Kopf
Der Oberste Gerichtshof hat als Revisionsgericht in Arbeits- und Sozialrechtssachen durch den Senatspräsidenten Univ.-Prof. Dr. Neumayr als Vorsitzenden, die Hofräte Dr. Schramm und Mag. Ziegelbauer sowie die fachkundigen Laienrichter Dr. Gabriele Griehsel (aus dem Kreis der Arbeitgeber) und Dr. Wolfgang Kozak (aus dem Kreis der Arbeitnehmer) als weitere Richter in der Sozialrechtssache der klagenden Partei M*****, vertreten durch Mag. Markus Hager, Rechtsanwalt in Linz, gegen die beklagte Partei Pensionsversicherungsanstalt, 1021 Wien, Friedrich-Hillegeist-Straße 1, wegen Invaliditätspension, über die Revision der klagenden Partei gegen das Urteil des Oberlandesgerichts Linz als Berufungsgericht in Arbeits- und Sozialrechtssachen vom 5. April 2017, GZ 12 Rs 22/17t-39, womit infolge Berufung der klagenden Partei das Urteil des Landesgerichts Ried im Innkreis als Arbeits- und Sozialgericht vom 23. November 2016, GZ 18 Cgs 34/15m-34, bestätigt wurde, in nichtöffentlicher Sitzung zu Recht erkannt:
Spruch
Der Revision wird nicht Folge gegeben.
Die klagende Partei hat die Kosten des Revisionsverfahrens selbst zu tragen.
Text
Entscheidungsgründe:
Der Kläger ist am 16. 6. 1984 geboren. Er absolvierte eine Lehre zum Sanitär- und Klimatechniker, die er im Juli 2003 abschloss. Er bezog eine vom 1. 8. 2011 bis zum 31. 10. 2014 befristete Invaliditätspension von der Beklagten. Zwischen den Parteien ist nicht strittig, dass der Kläger Berufsschutz genießt, und dass er als dauerhaft invalid anzusehen ist.
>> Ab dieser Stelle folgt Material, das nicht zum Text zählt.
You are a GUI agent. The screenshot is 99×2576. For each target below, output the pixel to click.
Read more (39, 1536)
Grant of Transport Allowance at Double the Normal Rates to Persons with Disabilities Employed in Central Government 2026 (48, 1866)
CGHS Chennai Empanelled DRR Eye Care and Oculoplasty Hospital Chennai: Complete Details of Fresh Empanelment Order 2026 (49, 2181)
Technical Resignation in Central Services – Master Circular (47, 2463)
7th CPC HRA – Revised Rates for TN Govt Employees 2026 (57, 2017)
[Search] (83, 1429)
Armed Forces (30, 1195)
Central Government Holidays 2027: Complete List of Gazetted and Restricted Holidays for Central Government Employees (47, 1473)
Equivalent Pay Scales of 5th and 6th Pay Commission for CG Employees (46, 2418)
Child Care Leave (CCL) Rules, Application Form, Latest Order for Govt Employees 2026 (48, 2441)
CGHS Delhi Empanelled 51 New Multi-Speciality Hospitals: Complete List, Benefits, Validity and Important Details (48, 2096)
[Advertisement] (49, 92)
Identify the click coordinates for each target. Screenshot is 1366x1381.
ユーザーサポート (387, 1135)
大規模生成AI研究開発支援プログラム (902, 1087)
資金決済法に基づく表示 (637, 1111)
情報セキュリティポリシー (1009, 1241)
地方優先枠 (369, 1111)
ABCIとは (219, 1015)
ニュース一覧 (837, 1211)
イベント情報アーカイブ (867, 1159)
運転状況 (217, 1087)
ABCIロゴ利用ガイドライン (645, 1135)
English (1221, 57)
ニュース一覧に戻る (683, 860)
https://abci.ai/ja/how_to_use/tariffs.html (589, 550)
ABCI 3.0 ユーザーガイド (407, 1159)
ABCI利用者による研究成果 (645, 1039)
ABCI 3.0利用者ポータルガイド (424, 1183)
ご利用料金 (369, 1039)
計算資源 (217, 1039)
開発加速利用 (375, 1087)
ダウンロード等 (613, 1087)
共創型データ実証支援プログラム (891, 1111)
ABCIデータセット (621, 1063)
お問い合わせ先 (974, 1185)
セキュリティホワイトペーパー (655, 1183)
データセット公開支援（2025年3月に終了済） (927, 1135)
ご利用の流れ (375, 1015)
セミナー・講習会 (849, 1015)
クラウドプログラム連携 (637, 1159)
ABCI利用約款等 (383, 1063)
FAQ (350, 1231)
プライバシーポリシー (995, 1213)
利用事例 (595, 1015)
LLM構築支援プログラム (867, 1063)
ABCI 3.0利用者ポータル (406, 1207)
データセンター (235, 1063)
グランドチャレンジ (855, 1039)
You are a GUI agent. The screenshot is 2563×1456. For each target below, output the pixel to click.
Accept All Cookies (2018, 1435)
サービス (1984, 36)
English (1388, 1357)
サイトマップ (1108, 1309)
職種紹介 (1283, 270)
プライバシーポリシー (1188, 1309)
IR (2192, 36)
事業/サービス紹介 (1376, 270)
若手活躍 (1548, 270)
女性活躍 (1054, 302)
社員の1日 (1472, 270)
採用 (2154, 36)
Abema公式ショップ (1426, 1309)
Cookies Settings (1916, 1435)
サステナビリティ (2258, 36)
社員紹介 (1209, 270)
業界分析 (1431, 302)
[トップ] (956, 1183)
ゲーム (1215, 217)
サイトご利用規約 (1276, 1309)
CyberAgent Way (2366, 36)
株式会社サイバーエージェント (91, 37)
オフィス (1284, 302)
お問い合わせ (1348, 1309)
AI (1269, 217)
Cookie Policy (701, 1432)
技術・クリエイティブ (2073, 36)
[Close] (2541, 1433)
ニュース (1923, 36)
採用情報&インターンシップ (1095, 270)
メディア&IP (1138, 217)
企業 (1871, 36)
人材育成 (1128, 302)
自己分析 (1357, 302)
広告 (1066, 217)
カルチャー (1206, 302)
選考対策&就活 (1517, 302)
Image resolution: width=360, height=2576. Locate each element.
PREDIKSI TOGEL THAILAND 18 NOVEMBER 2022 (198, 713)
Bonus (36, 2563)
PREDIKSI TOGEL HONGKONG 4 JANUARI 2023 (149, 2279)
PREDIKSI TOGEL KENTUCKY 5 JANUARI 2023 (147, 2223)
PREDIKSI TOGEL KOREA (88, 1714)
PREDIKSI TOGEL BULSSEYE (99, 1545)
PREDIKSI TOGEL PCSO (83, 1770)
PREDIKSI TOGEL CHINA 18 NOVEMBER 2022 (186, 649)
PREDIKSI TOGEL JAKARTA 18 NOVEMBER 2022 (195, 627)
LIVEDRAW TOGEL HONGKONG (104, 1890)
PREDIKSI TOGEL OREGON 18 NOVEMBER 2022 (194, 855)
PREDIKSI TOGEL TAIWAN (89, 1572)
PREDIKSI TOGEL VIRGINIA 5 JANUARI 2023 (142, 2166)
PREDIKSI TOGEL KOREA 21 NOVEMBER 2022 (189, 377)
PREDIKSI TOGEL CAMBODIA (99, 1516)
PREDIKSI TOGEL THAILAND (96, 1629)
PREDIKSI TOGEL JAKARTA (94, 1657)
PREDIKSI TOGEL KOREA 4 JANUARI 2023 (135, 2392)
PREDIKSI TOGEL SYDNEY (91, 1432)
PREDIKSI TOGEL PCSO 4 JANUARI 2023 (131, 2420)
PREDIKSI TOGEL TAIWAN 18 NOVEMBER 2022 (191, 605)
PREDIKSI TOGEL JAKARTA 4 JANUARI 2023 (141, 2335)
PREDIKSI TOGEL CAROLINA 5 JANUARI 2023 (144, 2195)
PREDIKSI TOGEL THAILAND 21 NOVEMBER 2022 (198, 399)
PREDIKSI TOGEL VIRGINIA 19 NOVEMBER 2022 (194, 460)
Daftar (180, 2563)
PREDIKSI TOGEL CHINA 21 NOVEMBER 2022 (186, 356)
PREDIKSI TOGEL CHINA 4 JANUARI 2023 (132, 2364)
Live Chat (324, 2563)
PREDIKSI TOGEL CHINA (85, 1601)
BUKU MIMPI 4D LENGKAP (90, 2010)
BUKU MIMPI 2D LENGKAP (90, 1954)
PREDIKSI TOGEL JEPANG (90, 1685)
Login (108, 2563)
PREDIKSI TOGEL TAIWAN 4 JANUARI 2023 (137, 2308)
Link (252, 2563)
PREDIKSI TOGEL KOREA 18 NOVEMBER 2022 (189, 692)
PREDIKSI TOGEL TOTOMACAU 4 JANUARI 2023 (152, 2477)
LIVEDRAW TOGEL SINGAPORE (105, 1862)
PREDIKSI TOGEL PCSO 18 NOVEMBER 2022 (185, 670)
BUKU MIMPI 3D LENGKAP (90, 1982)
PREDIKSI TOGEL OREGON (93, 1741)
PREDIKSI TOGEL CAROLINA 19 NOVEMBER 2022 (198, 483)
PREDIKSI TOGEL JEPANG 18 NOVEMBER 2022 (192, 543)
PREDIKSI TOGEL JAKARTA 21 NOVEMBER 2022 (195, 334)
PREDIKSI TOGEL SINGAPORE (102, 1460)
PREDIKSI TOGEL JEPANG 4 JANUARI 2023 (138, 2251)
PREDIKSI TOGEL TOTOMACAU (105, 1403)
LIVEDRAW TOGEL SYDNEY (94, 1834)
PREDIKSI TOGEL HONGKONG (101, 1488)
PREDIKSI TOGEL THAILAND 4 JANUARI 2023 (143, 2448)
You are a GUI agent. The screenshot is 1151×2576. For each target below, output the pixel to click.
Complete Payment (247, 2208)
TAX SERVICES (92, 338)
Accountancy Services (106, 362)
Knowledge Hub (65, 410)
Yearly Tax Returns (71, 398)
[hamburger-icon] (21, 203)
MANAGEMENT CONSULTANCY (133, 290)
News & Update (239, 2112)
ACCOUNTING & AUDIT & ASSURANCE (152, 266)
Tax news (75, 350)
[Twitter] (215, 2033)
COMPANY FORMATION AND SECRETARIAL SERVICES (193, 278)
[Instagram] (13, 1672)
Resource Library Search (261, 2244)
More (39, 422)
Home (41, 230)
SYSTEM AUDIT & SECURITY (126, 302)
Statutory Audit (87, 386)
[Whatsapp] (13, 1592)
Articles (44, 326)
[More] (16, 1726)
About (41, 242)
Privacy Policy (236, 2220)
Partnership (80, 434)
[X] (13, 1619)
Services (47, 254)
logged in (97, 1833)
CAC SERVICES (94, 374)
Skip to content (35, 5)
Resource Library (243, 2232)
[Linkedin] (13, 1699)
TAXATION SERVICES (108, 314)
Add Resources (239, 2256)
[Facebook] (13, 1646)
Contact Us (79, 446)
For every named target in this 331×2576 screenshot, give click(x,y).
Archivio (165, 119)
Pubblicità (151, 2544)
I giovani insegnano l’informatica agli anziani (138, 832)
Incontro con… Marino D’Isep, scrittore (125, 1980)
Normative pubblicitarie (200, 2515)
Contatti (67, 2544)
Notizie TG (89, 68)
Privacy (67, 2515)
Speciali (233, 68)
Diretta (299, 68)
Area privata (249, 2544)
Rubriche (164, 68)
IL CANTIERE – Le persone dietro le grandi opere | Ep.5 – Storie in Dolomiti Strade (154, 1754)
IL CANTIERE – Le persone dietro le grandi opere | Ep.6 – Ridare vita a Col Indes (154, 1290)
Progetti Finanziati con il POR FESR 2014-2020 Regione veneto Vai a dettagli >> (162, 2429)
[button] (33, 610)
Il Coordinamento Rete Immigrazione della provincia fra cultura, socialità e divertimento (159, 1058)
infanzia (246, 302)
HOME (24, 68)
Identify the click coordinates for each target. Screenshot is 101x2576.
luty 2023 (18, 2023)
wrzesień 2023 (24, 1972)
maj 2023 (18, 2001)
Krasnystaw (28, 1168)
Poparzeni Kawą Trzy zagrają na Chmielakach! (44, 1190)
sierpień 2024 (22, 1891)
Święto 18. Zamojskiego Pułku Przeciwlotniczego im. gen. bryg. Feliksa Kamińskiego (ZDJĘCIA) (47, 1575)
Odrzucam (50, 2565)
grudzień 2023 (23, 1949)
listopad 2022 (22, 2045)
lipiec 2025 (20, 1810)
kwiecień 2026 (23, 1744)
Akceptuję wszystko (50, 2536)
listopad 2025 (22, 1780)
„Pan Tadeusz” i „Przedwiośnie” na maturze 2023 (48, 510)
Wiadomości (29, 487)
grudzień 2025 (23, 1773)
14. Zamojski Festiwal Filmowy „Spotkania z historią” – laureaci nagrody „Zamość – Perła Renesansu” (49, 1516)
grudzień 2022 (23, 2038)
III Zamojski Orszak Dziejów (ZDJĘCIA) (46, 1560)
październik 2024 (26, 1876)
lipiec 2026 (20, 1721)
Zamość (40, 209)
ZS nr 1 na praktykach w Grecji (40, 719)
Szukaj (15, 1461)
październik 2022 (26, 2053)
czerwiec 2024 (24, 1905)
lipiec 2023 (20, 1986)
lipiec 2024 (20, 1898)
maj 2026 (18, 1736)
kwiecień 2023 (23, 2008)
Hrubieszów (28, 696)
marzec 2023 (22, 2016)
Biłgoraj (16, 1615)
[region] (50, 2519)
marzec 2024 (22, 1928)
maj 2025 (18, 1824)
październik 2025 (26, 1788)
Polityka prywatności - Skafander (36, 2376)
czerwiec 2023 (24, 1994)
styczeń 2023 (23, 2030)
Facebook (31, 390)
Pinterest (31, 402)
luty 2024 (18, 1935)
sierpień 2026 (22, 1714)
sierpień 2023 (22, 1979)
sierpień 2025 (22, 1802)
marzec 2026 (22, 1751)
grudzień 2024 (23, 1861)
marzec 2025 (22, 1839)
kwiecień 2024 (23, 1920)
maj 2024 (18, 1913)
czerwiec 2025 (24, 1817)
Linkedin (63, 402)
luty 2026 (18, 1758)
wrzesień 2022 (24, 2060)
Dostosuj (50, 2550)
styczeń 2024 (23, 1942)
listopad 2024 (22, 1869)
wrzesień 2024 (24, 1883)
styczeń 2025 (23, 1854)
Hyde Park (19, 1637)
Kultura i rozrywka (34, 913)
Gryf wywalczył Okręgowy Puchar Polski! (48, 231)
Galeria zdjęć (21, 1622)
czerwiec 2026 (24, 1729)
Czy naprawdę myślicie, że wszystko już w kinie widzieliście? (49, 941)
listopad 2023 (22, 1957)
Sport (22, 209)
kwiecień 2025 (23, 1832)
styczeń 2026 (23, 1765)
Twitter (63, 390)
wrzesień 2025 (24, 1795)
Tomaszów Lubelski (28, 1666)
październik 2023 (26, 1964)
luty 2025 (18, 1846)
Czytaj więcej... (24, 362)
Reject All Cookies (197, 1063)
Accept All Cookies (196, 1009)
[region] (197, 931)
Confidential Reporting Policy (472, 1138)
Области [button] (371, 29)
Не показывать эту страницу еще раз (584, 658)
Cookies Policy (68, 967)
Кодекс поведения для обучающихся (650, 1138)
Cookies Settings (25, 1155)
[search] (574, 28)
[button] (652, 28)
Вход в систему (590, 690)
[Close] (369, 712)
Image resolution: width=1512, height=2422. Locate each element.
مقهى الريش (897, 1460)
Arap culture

Der Kläger ist ungeachtet seines eingeschränkten medizinischen Leistungskalküls aufgrund seiner kognitiven und intellektuellen Leistungsfähigkeit für eine Umschulung zum Bürokaufmann oder technischen Zeichner sowie die uneingeschränkte Berufsausübung in diesen Berufsfeldern geeignet. Infolge eines von der Beklagten durchgeführten Berufsfindungsverfahrens begann der Kläger am 28. 9. 2015 die Umschulung zum Bürokaufmann, die er jedoch am 19. 11. 2015 – krank gemeldet – abbrach.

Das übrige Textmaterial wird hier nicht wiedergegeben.